Perspectival Soteriology
Others use the term Perspectivalism, and I'm certainly
not advocating their theological position, but it's not entirely without
validity. While I don't accept the oft used Triads and other
perspective-'frame'-works, I do acknowledge that a concept of perspective helps
us to make sense of passages of Scripture and concepts that seem to conflict.
Rather than synthesize these tensions, instead we
should understand them from their operative perspective. In others words,
passages about Election are dealing with general categories, universals,
unveiled frameworks of the Eternal Decree...the Divine Perspective. Passages
that seem to suggest Free Will and personal responsibility don't have to by
synthesized with the Election texts. Rather they need to be understood from the
Human Perspective of experience in the temporal realm. To try and force
amalgamation, to try and iron out the differences as it were is to compare
apples to oranges.
We might also speak at some level of the tensions
between Faith and Works. These are not easy to explain, because in this case
Faith and Works are both experiential...or at least are perceived to be so by
many. Nevertheless there is a tension between the abstract hope and the
concrete action. You could say the one flows from the other (a synthesized
explanation)...or you could say they are different manifestations of the same
thing...the Spirit-born new heart being worked out and applied in the life of
the believer. As composite beings it is valid to speak in terms of metaphysical
(and thus non-tangible/non-verifiable) and physical (in some sense temporally
tangible and observable) perspectives.
To the person committed to system-thought, the
dialectic solution which says it's the same but different depending on
perspective seems quite dangerous. From the standpoint of Perspective, it's
simple... the Work of the Spirit shows itself one way in the mind and heart and
another way in the person's actions.
What about Salvation by Grace and Sacramental Efficacy?
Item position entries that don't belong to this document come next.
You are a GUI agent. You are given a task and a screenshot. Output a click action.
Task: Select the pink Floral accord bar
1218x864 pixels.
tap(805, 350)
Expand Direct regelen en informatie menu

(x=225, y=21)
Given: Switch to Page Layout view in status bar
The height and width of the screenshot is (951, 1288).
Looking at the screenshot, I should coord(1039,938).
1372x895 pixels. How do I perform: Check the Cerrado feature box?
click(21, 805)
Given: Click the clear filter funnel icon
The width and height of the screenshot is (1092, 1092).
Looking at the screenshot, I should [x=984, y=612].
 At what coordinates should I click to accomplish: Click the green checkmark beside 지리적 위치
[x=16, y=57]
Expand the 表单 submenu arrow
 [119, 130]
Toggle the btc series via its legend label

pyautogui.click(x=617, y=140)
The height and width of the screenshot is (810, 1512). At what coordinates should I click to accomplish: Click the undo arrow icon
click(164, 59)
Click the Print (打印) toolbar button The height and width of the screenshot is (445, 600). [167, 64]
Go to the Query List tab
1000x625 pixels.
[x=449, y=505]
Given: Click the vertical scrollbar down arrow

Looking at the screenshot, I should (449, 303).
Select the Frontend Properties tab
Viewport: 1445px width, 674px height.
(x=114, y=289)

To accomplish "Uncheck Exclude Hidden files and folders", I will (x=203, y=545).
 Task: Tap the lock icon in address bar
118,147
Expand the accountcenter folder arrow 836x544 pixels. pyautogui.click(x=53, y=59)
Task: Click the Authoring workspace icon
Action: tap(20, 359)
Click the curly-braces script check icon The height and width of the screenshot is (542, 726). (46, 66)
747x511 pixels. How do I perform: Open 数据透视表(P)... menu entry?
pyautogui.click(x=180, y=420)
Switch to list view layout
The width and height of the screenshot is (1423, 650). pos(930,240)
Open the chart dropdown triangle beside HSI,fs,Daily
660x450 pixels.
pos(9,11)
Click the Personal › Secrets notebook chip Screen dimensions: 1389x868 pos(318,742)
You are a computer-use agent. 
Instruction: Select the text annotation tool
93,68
We're back to means and forms, temporality and eschatology. Do we synthesize
texts that suggest the cup is a 'cup of blessing' or that baptism is the
'washing of regeneration,' with 'having predestinated us to adoption,' and 'by grace through faith,' or do we
understand them in terms of temporal and eternal perspective?
Systemic thought if rooted in Scripture has to
acknowledge the text. The words are there and cannot be ignored. But since it
refuses to understand these texts in dialectic tension or from a perspectival
standpoint it effectively makes one or the other of the opposite poles into an
abstraction, an illusion....just words, but the concept behind them isn't real.
Again this is what I keep calling Theological Nominalism. The Dialectical method
declares each Divinely Revealed Truth is Real. The key to understanding it is
'perspective,' not synthesis in accord with a system.
This will not create a concrete hard-line dogmatic
theology...but it will create one that is Scripture-based and yes, it will
require some wisdom to apply it. You won't be able to just flip through a
theological text and find the heading of Baptism and say, "Here's the
answer."
Rather, it requires something more....a wisdom rooted
in the perspective of the text or texts in question.
This extends further as we wrestle with foundational
questions concerning Metaphysics and the Physical realm. This affects logic and
to what extent that temporal two-dimensional tool can be employed in the
Metaphysical perspective.
Ultimately we're speaking about how God communicates to
us. To what extent can we grasp and dissect the Divine Perspective and what
does Divine Salvation look like from the Throne as it were, versus how it
manifests itself here on earth in space and time?